◆ TASK TO COMPLETE
Rewrite the rows below, changing "title bar" to "window header" and keeping everything else the same. Omit the pictures from your version.

[Source records]
>> begin
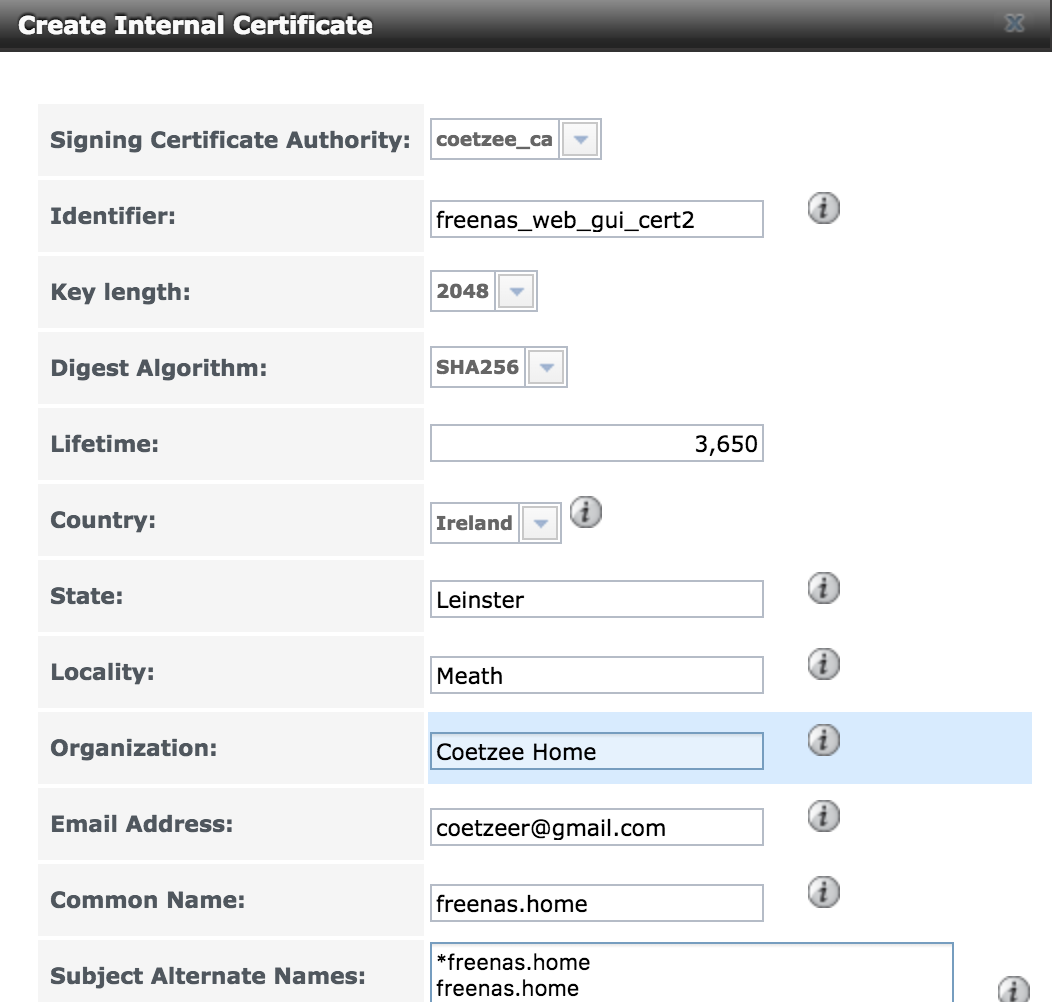Click inside the State field showing Leinster
The image size is (1052, 1002).
point(595,598)
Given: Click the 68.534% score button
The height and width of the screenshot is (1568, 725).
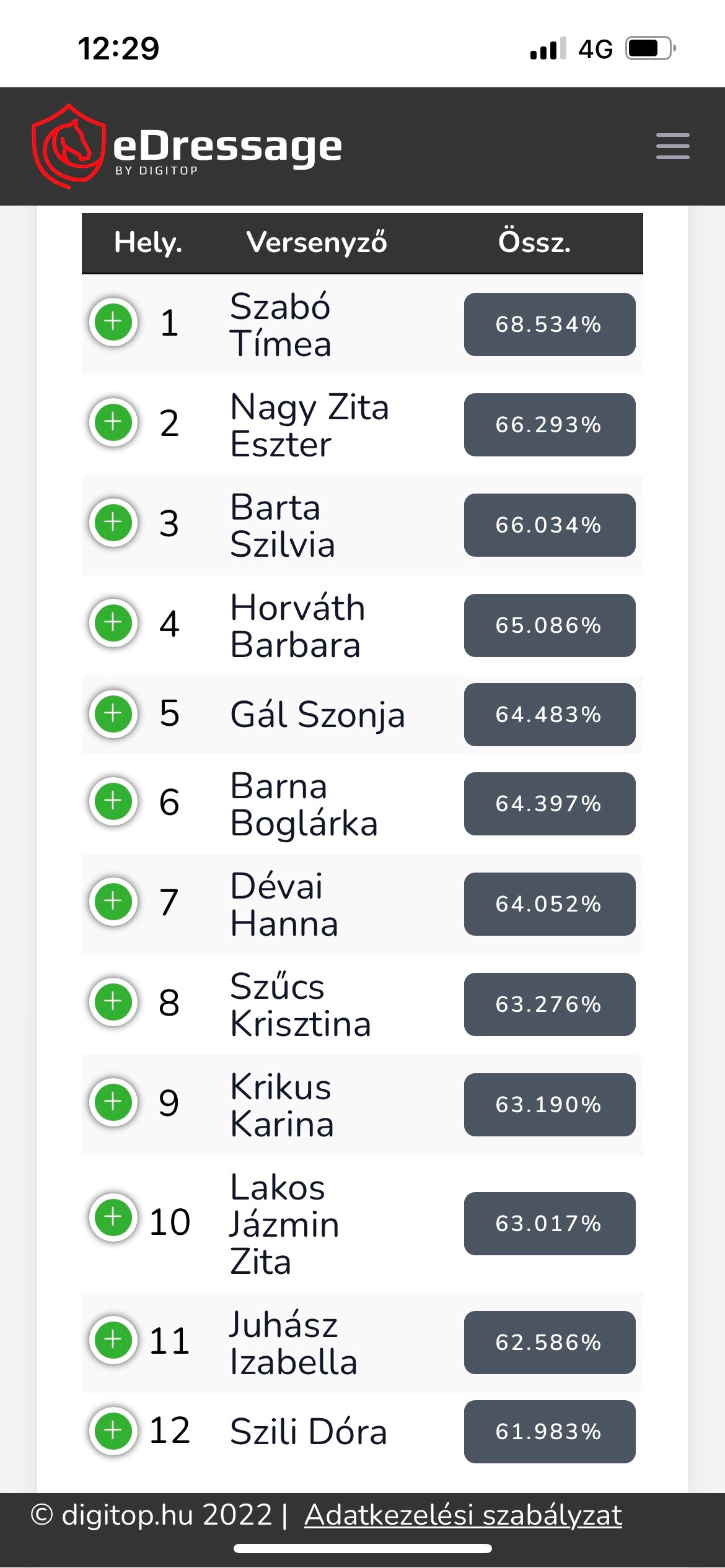Looking at the screenshot, I should pos(549,324).

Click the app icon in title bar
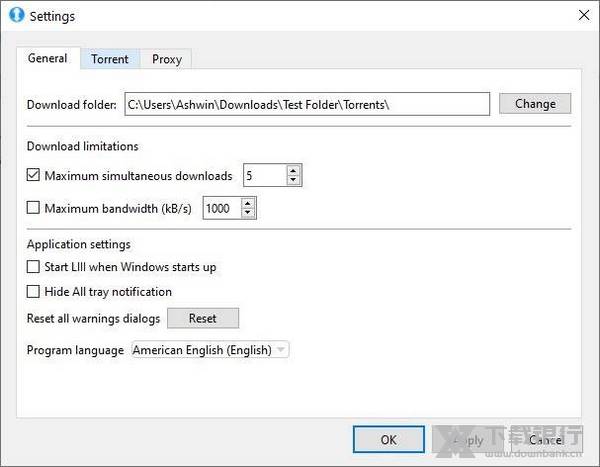click(x=15, y=16)
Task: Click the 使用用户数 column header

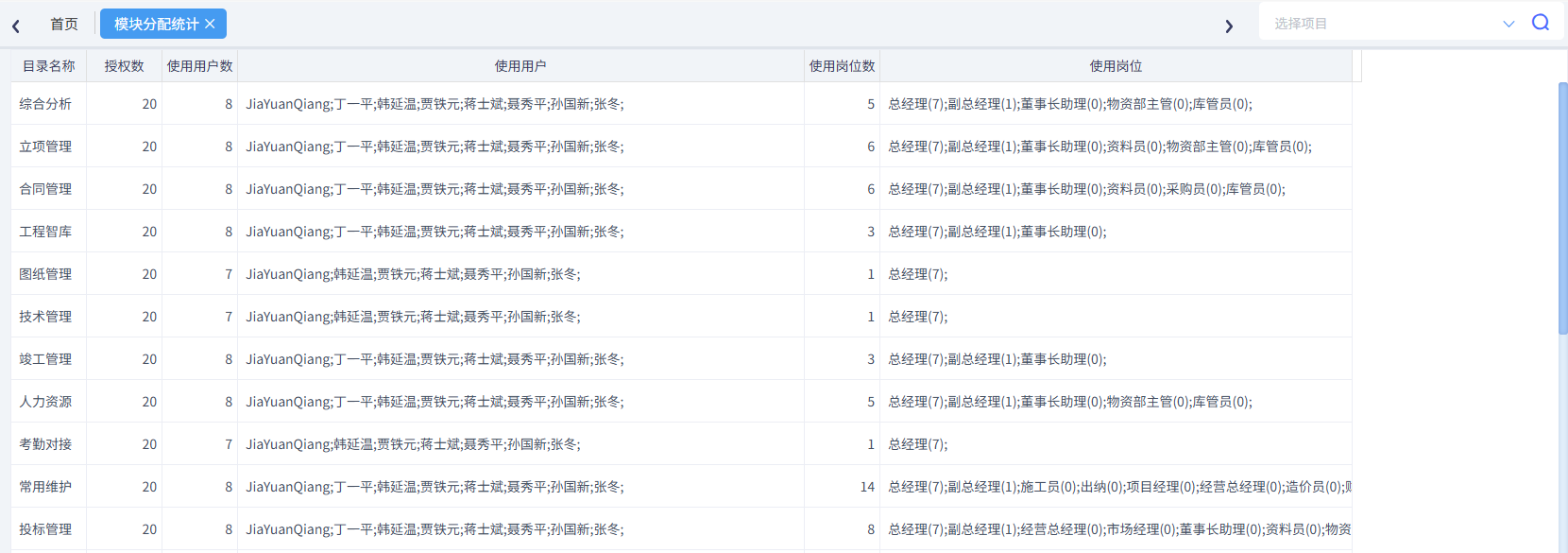Action: (x=199, y=66)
>> end
◆ COMPLETE ANSWER
Click inside the State field showing Leinster
The image size is (1052, 1002).
point(595,598)
Given: Click the 68.534% score button
The height and width of the screenshot is (1568, 725).
Looking at the screenshot, I should pos(549,324).

Click the app icon in window header
click(x=15, y=16)
Task: Click the 使用用户数 column header

Action: (x=199, y=66)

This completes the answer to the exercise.